Gather each line containing the string "click" from these entries.
Segment Start: EXERCISE INPUT
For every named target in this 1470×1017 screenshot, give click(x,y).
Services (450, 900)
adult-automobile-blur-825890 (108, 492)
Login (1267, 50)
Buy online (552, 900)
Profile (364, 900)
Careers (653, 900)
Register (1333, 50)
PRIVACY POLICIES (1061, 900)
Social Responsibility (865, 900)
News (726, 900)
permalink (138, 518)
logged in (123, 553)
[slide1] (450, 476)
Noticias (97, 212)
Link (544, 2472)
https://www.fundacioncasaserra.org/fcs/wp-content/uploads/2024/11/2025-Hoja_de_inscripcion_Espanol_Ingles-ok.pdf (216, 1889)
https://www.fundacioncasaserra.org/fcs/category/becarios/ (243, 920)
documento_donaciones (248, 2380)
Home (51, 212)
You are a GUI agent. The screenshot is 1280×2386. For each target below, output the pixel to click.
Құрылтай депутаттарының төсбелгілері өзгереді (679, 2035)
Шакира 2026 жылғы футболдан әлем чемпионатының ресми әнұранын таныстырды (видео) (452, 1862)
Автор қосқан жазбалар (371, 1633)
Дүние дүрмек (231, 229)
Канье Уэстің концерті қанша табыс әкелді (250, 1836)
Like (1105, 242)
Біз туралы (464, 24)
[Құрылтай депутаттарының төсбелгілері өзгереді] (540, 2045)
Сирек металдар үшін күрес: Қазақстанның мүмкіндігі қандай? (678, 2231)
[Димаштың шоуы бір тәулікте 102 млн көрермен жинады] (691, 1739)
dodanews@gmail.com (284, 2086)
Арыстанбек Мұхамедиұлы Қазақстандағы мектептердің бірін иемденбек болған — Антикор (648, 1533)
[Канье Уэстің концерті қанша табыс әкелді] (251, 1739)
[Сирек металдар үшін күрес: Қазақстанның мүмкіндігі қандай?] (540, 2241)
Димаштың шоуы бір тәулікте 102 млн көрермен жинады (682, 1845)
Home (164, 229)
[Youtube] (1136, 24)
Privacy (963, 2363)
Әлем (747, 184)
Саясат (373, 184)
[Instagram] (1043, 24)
Segment End: EXERCISE INPUT
**OUTPUT FOR THIS EXERCISE**
For every named target in this 1470×1017 screenshot, give click(x,y).
You are a GUI agent. The screenshot is 1280×2386. For each target below, output the pixel to click.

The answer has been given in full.